-- Petunjuk 1 --
Menurut kutipan dokumen, siapa ketua Senat Mahasiswa yang mempersilakan penulis untuk mengklarifikasi semuanya di pertemuan besar di PKM?

-- Kutipan Dokumen --

Lain waktu saya pernah sampaikan juga tentang kehadiran beliau di acara salah satu Televisi yang ada di Pekanbaru ini yang hanya sekedar mensosialisasikan UIN Suska. Menurut saya kasihan seorang Rektor memerankan hal tersebut yang mestinya bisa diwakili beberapa Pembantu Rektor (sekarang Wakil Rektor) atau Humas. Dan beliau harusnya tampil di Televisi-televisi Nasional, berkaca pada beberapa Rektor kampus lainnya.

Di tahun 2010 pernah terjadi kehebohan yang cukup besar. Saya sebagai perwakilan mahasiswa di demo oleh mahasiswa sendiri yang jumlahnya seratusan orang. Dari hasil pengamatan saya para mahasiswa ini digerakkan oleh salah seorang calon Wakil Rektor III, dan sebabnya dicari-cari bahwa saya menggunakan uang mahasiswa untuk kepentingan pribadi.

Sekretariat BEM sempat mereka tutup secara paksa, dipalang. Walaupun esoknya dibuka kembali oleh pengurus BEM. Terjadi audiensi besar-besaran di PKM, menghadirkan pihak yang menuduh penyalahgunaan keuangan tersebut. Bersitegang urat leher pihak yang berseberangan dengan pengurus BEM dan pendukung lainnya tak bisa dielakkan. Hari-hari itu paska penyelenggaraan UIN Ekspo, ada penilaian UKK/UKM terbaik, ada berbagai perlombaan. Tetapi sayang memang hadiah yang kita usahakan dari berbagai sumber tidak seperti yang diharapkan, dan itu juga berujung pada ketidakpuasan sebagian pemenang.

Namun isu berkembang ke mana-mana, dan disaat yang sama itu dimanfaatkan pula oleh sebagain calon Wakil Rektor 3 yang melihat gelagat mungkin saya kurang berpihak padanya. Maka di pertemuan besar itu, di PKM yang mahasiswanya berjibun hingga ke bagian atas PKM saya hanya menjadi pendengar yang baik dari semua ngalor ngidul penyampaian mereka. Sampai akhirnya ketua Senat Mahasiswa (Sema) Syafaat mempersilahkan saya klarifikasi semuanya, dan saya sampaikan, “Saya mencintai saudara-saudara sekalian, dan mungkin ini juga bentuk dari kecintaan saudara-saudara kepada saya. Tetapi seperti halnya orang-orang yang mengungkapkan perasaan cinta itu juga beragam, dan saya meyakini bahwa kritik itu bagian dari kepedulian, sementara tidak pernah cinta ada tanpa hadirnya kepedulian. Lantas barulah saya sampaikan duduk persoalan apa yang sebenarnya terjadi terkait keuangan UIN Ekspo. Masih ada ada suara, ada tanya jawab, dan perlahan bubar menjelang magrib. Tetapi Azan di pangkal malam itu sepertinya belum benar-benar bisa memadamkan bara api, terbukti nanti pada penolakan hasil LPJ dipenghujung kepengurusan BEM.

-- Bahan yang Disediakan --
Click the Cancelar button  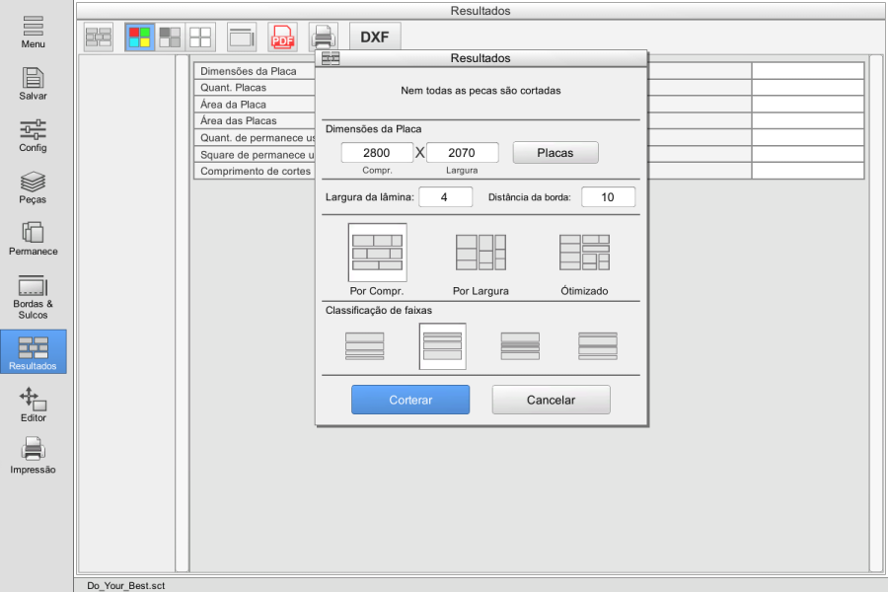(x=551, y=400)
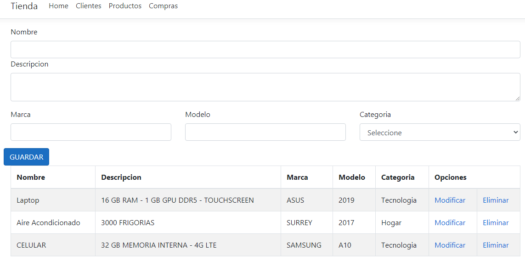
Task: Focus the Marca input field
Action: pyautogui.click(x=91, y=132)
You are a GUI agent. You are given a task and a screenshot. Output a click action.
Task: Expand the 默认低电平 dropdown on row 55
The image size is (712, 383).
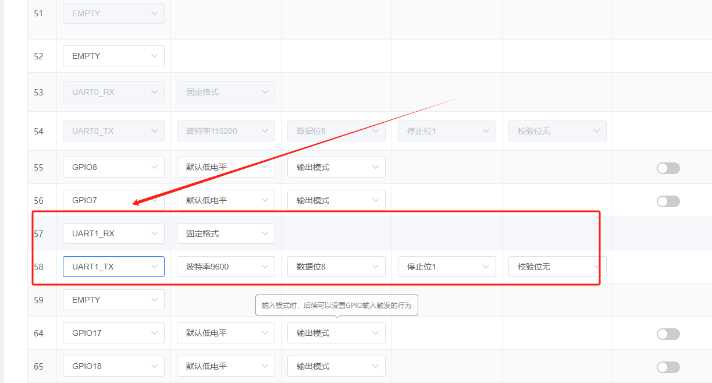coord(226,167)
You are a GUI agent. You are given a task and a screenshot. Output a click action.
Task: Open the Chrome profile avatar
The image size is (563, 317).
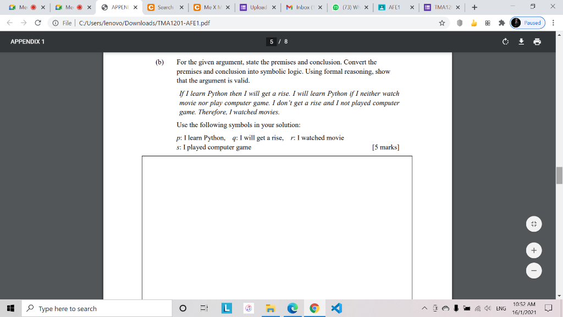pyautogui.click(x=515, y=23)
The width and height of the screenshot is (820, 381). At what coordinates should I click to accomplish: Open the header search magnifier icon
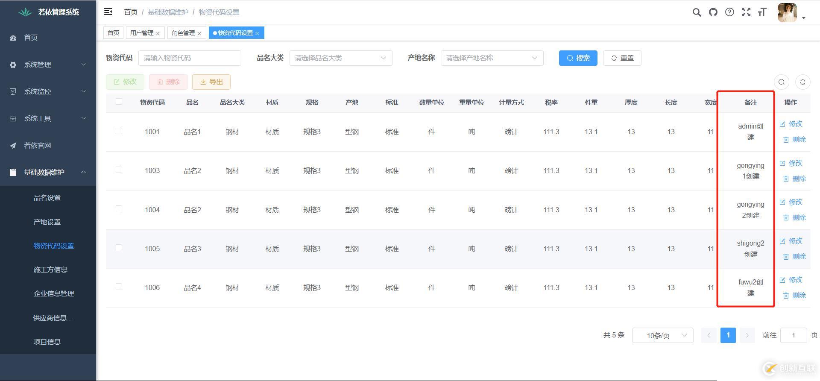pos(697,12)
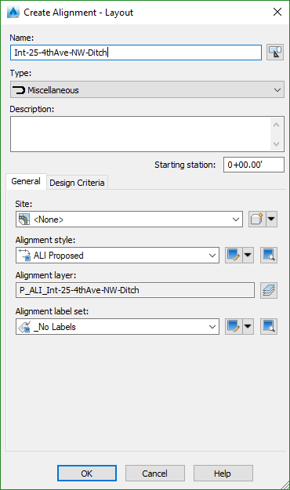Viewport: 290px width, 490px height.
Task: Expand the Type Miscellaneous dropdown
Action: pyautogui.click(x=147, y=90)
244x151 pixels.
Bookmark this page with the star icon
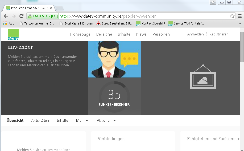(232, 16)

-- Petunjuk 2 --
Salin kembali bagian entri yang dimulai dari baris berisi "The width and" hingga akhir entri, dengan mengubah nama "icon" menjadi "symbol" tanpa mengubah apa pun selain itu. Gambar tidak perlu disertakan dalam jawaban.

-- Jawaban 1 --
Syafaat.

-- Jawaban 2 --
The width and height of the screenshot is (820, 381). At what coordinates should I click to accomplish: Open the header search magnifier symbol
pos(697,12)
Viewport: 290px width, 490px height.
Task: Expand the Type Miscellaneous dropdown
Action: pyautogui.click(x=147, y=90)
244x151 pixels.
Bookmark this page with the star symbol
(232, 16)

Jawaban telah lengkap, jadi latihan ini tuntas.